**Assignment**
Please output each entry exactly as it appears.

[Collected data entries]
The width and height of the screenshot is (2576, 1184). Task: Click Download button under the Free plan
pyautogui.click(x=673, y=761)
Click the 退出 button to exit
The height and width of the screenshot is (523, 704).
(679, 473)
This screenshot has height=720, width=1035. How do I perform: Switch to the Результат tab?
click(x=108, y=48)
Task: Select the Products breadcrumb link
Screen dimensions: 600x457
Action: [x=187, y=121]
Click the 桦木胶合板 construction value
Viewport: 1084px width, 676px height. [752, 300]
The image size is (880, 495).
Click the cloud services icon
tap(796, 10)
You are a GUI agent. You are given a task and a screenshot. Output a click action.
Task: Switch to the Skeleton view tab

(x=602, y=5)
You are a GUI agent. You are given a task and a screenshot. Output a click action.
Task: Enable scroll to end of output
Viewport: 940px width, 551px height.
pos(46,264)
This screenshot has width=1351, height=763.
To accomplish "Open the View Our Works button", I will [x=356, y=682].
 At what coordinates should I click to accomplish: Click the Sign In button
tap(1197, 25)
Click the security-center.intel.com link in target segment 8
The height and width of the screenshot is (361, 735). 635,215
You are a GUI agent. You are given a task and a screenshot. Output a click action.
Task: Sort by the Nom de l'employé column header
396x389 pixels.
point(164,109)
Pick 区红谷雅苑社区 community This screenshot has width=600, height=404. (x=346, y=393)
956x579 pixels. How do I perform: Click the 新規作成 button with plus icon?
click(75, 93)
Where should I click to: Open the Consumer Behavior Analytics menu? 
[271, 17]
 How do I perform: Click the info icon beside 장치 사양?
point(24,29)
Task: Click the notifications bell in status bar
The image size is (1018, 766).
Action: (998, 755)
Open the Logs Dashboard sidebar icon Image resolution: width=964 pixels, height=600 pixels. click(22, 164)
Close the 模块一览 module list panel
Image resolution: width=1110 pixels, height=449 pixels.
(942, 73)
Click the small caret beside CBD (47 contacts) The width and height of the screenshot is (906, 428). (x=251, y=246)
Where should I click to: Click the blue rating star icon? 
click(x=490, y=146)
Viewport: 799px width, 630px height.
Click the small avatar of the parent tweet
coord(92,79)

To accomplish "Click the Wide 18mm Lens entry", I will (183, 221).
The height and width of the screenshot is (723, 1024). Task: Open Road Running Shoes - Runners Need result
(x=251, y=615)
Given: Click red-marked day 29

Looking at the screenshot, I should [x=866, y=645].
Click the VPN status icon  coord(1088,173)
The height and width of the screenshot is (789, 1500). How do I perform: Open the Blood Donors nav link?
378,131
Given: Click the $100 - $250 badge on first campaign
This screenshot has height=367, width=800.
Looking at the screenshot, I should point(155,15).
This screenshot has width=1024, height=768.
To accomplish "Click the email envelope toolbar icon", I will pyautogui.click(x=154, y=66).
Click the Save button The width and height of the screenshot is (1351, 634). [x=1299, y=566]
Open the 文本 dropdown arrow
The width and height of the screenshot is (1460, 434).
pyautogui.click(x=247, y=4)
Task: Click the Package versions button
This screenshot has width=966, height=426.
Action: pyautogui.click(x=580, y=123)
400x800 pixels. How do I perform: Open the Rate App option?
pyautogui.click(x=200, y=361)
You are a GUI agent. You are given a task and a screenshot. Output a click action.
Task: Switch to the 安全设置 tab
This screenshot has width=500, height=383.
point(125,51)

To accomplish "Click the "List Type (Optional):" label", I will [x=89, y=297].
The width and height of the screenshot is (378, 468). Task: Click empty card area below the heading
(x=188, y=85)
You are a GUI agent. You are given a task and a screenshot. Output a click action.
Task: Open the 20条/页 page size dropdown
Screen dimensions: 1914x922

**Output for this task**
The width and height of the screenshot is (2576, 1184). Task: Click Download button under the Free plan
pyautogui.click(x=673, y=761)
Click the 退出 button to exit
The height and width of the screenshot is (523, 704).
(679, 473)
This screenshot has height=720, width=1035. How do I perform: Switch to the Результат tab?
click(x=108, y=48)
Task: Select the Products breadcrumb link
Screen dimensions: 600x457
Action: [x=187, y=121]
Click the 桦木胶合板 construction value
Viewport: 1084px width, 676px height. [752, 300]
The image size is (880, 495).
Click the cloud services icon
tap(796, 10)
You are a GUI agent. You are given a task and a screenshot. Output a click action.
Task: Switch to the Skeleton view tab

(x=602, y=5)
You are a GUI agent. You are given a task and a screenshot. Output a click action.
Task: Enable scroll to end of output
Viewport: 940px width, 551px height.
pos(46,264)
This screenshot has width=1351, height=763.
To accomplish "Open the View Our Works button", I will [x=356, y=682].
 At what coordinates should I click to accomplish: Click the Sign In button
tap(1197, 25)
Click the security-center.intel.com link in target segment 8
The height and width of the screenshot is (361, 735). 635,215
You are a GUI agent. You are given a task and a screenshot. Output a click action.
Task: Sort by the Nom de l'employé column header
396x389 pixels.
point(164,109)
Pick 区红谷雅苑社区 community This screenshot has width=600, height=404. (x=346, y=393)
956x579 pixels. How do I perform: Click the 新規作成 button with plus icon?
click(75, 93)
Where should I click to: Open the Consumer Behavior Analytics menu? 
[271, 17]
 How do I perform: Click the info icon beside 장치 사양?
point(24,29)
Task: Click the notifications bell in status bar
The image size is (1018, 766).
Action: (998, 755)
Open the Logs Dashboard sidebar icon Image resolution: width=964 pixels, height=600 pixels. click(22, 164)
Close the 模块一览 module list panel
Image resolution: width=1110 pixels, height=449 pixels.
(942, 73)
Click the small caret beside CBD (47 contacts) The width and height of the screenshot is (906, 428). (x=251, y=246)
Where should I click to: Click the blue rating star icon? 
click(x=490, y=146)
Viewport: 799px width, 630px height.
Click the small avatar of the parent tweet
coord(92,79)

To accomplish "Click the Wide 18mm Lens entry", I will (183, 221).
The height and width of the screenshot is (723, 1024). Task: Open Road Running Shoes - Runners Need result
(x=251, y=615)
Given: Click red-marked day 29

Looking at the screenshot, I should [x=866, y=645].
Click the VPN status icon  coord(1088,173)
The height and width of the screenshot is (789, 1500). How do I perform: Open the Blood Donors nav link?
378,131
Given: Click the $100 - $250 badge on first campaign
This screenshot has height=367, width=800.
Looking at the screenshot, I should point(155,15).
This screenshot has width=1024, height=768.
To accomplish "Click the email envelope toolbar icon", I will pyautogui.click(x=154, y=66).
Click the Save button The width and height of the screenshot is (1351, 634). [x=1299, y=566]
Open the 文本 dropdown arrow
The width and height of the screenshot is (1460, 434).
pyautogui.click(x=247, y=4)
Task: Click the Package versions button
This screenshot has width=966, height=426.
Action: pyautogui.click(x=580, y=123)
400x800 pixels. How do I perform: Open the Rate App option?
pyautogui.click(x=200, y=361)
You are a GUI agent. You are given a task and a screenshot. Output a click action.
Task: Switch to the 安全设置 tab
This screenshot has width=500, height=383.
point(125,51)

To accomplish "Click the "List Type (Optional):" label", I will [x=89, y=297].
The width and height of the screenshot is (378, 468). Task: Click empty card area below the heading
(x=188, y=85)
You are a GUI agent. You are given a task and a screenshot. Output a click action.
Task: Open the 20条/页 page size dropdown
Screen dimensions: 1914x922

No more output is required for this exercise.